Indeed, some European governments have been prompted to reconsider coal, one of the dirtiest and most polluting ways of producing energy, following a sustained period of reduced flows of Russian gas.
‘Hold polluters to account’
Tzeporah Berman, international program director at grassroots environmental organization Stand.Earth, said Thursday that the U.N.’s non-paper “ignores the science” of capping global heating to the critical temperature threshold of 1.5 degrees Celsius.
Berman said via Twitter that the document fails to mention oil and gas, does not mention fossil fuel expansion and warned that while “phase down unabated coal” is in, the term “unabated” was “a loophole big enough to drive a drill rig through.”
“Climate agreements & policy are complicated but what’s not is 86% of emissions trapped in our atmosphere & causing climate change & air pollution come from 3 products: oil, gas & coal. These 3 things are the greatest cause of premature death globally just due to air pollution,” Berman said.
“Our failure to recognize this in 27 COPs is a result of the power of the fossil fuel incumbents, especially the big oil and gas companies out in force at this COP who have made their products invisible in the negotiations.”

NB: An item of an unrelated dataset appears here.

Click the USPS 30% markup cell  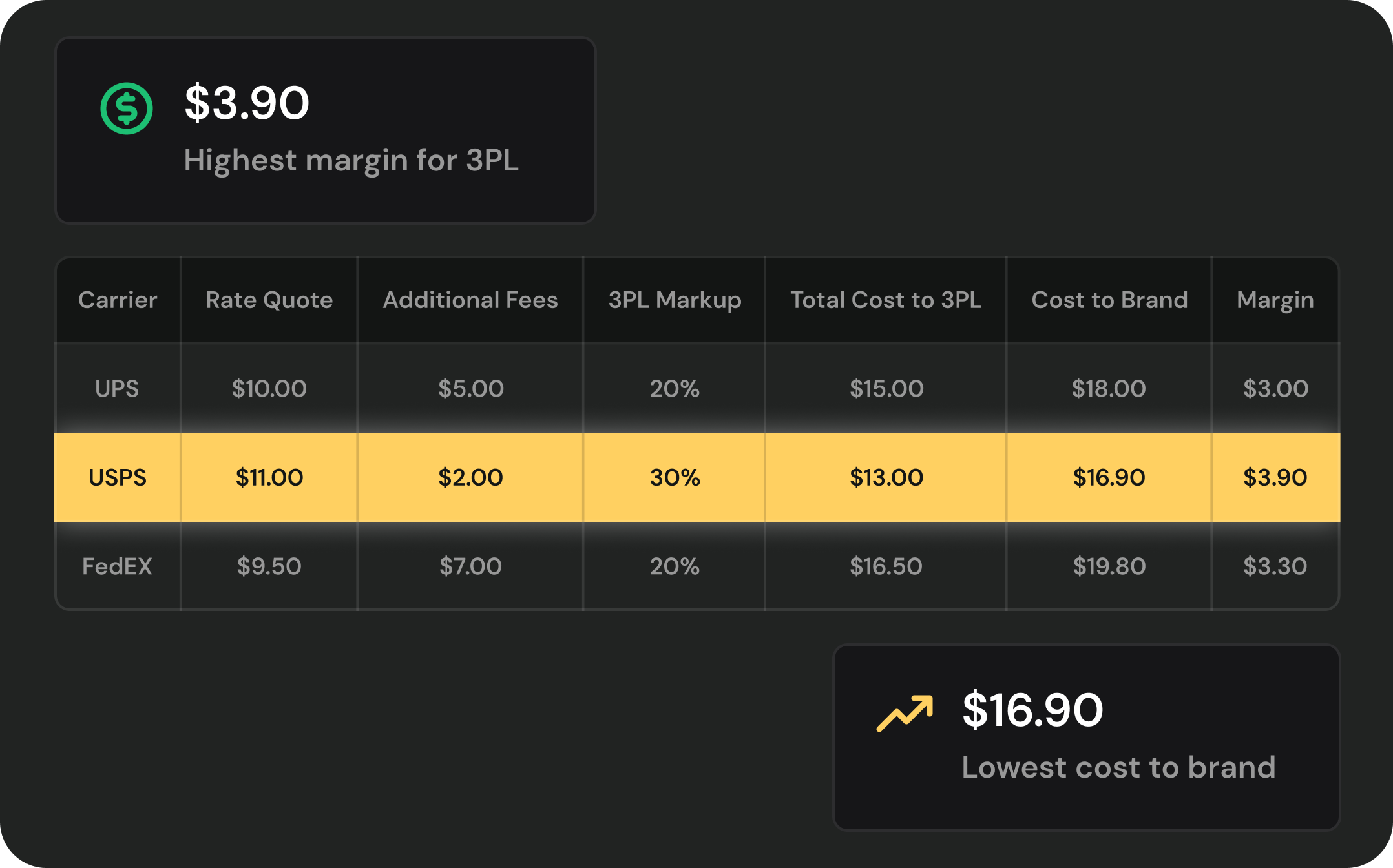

To be sure, the burning of fossil fuels such as coal, oil and gas, is the chief driver of the climate crisis.
Analysis from campaign groups published earlier this week showed more than 600 fossil fuel industry delegates were registered to attend COP27, reflecting an increase of over 25% from last year.
The sharp jump in attendees associated with some of the world’s biggest polluting oil and gas giants at the U.N.’s climate conference raised questions about the fossil fuel industry’s ability to shape the debate.
Harjeet Singh, head of global political strategy at Climate Action Network, which includes more than 1,500 civil society groups, told CNBC that meaningful progress at COP27 would not be achieved unless the conference adopted measures to tackle the root cause and consequences of the climate emergency.
“If you look at loss and damage and fossil fuels, both have not been on the agenda and both are the key issues at the heart of everything — one is the cause and the second is the consequence. We have never talked about the cause and the consequence in the UNFCCC space, we have talked something, somewhere in the middle. That’s why we are not there,” Singh said.
“Now is the time, when people are suffering, to hold polluters to account because they are the ones making money and yet they are responsible for the climate crisis, health crisis, energy crisis,” he added. “They are profiting from every crisis.”